C'est 4,4 % en moins que l'an passé, soit 1.100.000 tonnes. Le NEPG estime également qu'il restait 3.000 ha à récolter au 15 novembre, principalement dans le sud des Pays-Bas et en Belgique, dont 1.000 ha sont probablement perdus. Dans ce cas, la production serait réduite de 50.000 tonnes supplémentaires.

Seule la Belgique a produit plus de pommes de terre que l'an dernier (hausse de 8,8 %). Malgré une progression de 9,2 % des superficies belges, la surface NEPG est en baisse de 0,1 %.

Le rendement moyen pour les cinq pays est estimé à 44,6 tonnes par hectare (-4,5 %) et fait diminuer la récolte totale. Les variétés tardives ont pu heureusement profiter des pluies en fin de saison.

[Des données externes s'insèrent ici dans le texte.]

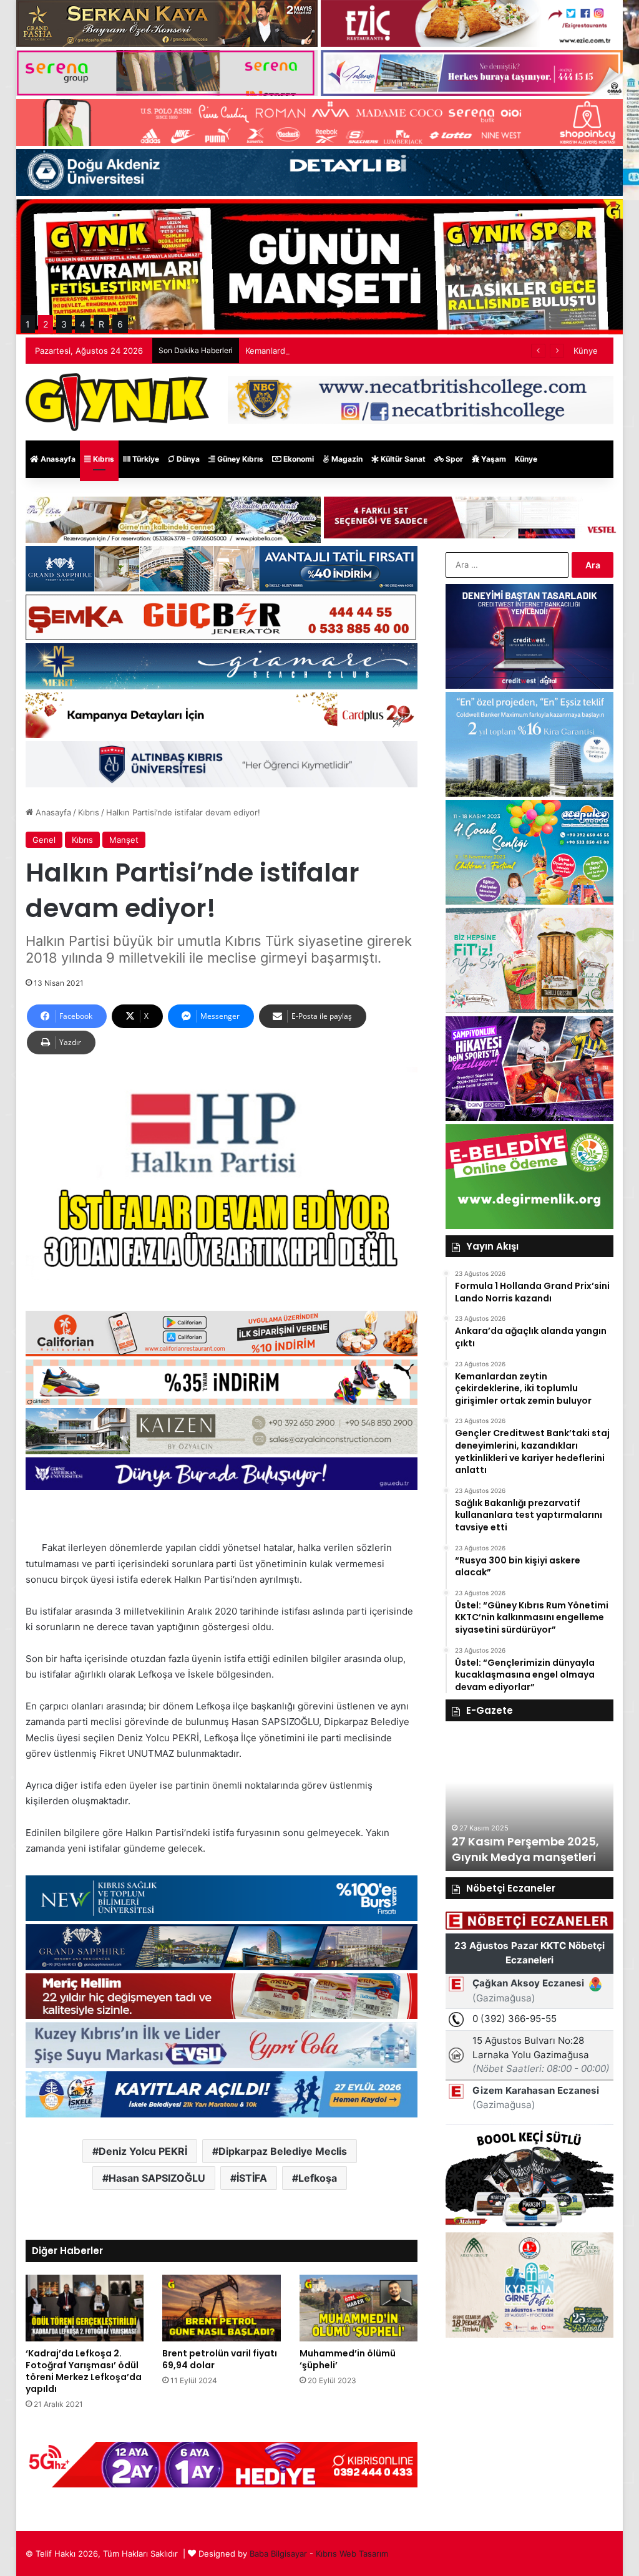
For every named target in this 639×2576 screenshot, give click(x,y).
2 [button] (45, 324)
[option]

La qualité en conservation pose régulièrement des problèmes. Il est recommandé aux producteurs de vérifier la qualité et son évolution dans les hangars, et, si c'est nécessaire, d'ouvrir les discussions utiles avec les clients. Le NEPG s'attend à des tares plus élevées que la normale, mais aussi à un rendement moyen de transformation en usine plus faible en raison des basses teneurs en matière sèche.

Néanmoins, le NEPG est optimiste pour la saison en cours, tenant compte des opportunités d'exportation vers l'Est. Durant les prochaines semaines, les derniers lots de conservation douteuse seront évacués et les prix devraient augmenter.